Some of you may have heard about the story of Cornelius Fredericks – a 16-year-old Black youth in foster care who died during a physical restraint by the staff of a Michigan group home in May 2020. His death focused much-needed attention on the use of institutional placements in foster care. The research and design lab, Think of Us, conducted a nationwide case-study after this tragic event and found that institutional placements:
- Failed to meet the child welfare mandates of safety, permanency, and well-being
- Were prison-like and punitive
- Were traumatic and unfit for healthy child and adolescent development
- Shielded youth from building relationships that would get them out of institutions
- Were environments in which youth feel like they did not have a way out
The bottom line is that every child and teen deserve to have suitable care – care that is family-based whenever possible, physically and emotionally safe, developmentally and trauma-informed, and nurturing of their well-being. Care should also favor permanency in a forever home through reunification, guardianship, or adoption. This means engaging families, extended families and nonrelative foster caregivers. Since the quality of care is always only as good as the people providing it, we need people who have a genuine heart for children, whether family caregivers or supervisors and staff in a group setting.
I am encouraged by the many opportunities to better support child welfare professionals, care providers and young people in the child welfare system as Congress looks to reauthorize Title IV-B of the Social Security Act later this year. Hopefully, bipartisan efforts will consider the multiple opportunities for addressing the training and education needs of leadership, staff, and caregivers so they can in turn provide the best care for and promote the well-being of traumatized children and youth. This is central to and necessary for high-quality family-based care and congregate care reform.
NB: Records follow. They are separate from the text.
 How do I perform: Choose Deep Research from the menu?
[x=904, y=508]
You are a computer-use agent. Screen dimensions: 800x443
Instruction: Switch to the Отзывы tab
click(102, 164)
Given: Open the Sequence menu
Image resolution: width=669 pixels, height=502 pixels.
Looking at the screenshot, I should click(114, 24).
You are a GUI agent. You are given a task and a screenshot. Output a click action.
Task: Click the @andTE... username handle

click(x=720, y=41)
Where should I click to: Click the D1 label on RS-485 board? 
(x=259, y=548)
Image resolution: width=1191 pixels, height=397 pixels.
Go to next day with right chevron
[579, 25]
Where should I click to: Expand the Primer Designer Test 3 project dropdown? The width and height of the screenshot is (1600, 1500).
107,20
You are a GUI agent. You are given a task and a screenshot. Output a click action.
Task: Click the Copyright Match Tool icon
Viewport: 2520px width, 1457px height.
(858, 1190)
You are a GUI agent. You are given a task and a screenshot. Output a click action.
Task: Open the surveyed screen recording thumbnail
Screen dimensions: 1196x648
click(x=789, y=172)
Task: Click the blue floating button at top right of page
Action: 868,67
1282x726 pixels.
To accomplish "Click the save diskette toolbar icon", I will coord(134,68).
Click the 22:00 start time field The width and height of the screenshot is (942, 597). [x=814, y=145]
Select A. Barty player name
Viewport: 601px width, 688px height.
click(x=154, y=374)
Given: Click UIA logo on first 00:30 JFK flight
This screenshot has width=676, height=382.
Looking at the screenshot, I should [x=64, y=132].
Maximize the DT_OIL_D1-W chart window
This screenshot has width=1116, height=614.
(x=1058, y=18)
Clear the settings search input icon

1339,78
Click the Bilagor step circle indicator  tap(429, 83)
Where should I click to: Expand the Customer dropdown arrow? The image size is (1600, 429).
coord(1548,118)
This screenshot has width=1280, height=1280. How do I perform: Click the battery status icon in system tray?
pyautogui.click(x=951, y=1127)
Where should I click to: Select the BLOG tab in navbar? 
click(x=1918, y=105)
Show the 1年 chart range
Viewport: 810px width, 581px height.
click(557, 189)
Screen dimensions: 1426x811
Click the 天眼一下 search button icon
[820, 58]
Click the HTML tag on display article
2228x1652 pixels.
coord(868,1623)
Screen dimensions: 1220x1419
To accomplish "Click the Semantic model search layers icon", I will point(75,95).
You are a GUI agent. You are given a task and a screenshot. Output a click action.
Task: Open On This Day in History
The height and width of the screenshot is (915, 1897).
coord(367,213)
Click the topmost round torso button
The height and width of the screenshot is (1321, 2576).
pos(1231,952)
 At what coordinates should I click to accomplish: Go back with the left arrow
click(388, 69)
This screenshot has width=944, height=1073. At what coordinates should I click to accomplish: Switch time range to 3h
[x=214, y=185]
As I reflect on my own personal journey during this National Foster Care Month, I have learned so many valuable lessons from my patients, their caregivers, and my child welfare colleagues. My hope is that communities everywhere will accept and embrace the children and families who are relying on them. We are all creating the future together for our children, and we all have a role to play in ensuring that every child is nurtured, loved and cared for. Whether you speak up for one child or many, doing so can change your life.
*The views expressed in this article are those of the author, and not necessarily those of the American Academy of Pediatrics.
About the Author
Moira Szilagyi, MD, PhD, FAAP
Moira Szilagyi, MD, PhD, FAAP, is the 2023 Immediate Past President of the American Academy of Pediatrics (AAP). Szilagyi is a primary care pediatrician, educator, and professor of pediatrics at UCLA where she is Division Chief of Developmental/Behavioral Pediatrics and Peter Shapiro Term Chair for the Promotion of Child Developmental and Behavioral Health. She has authored several AAP policy statements, clinical and technical reports and speaks widely about child welfare, vulnerable children, and childhood trauma and resilience.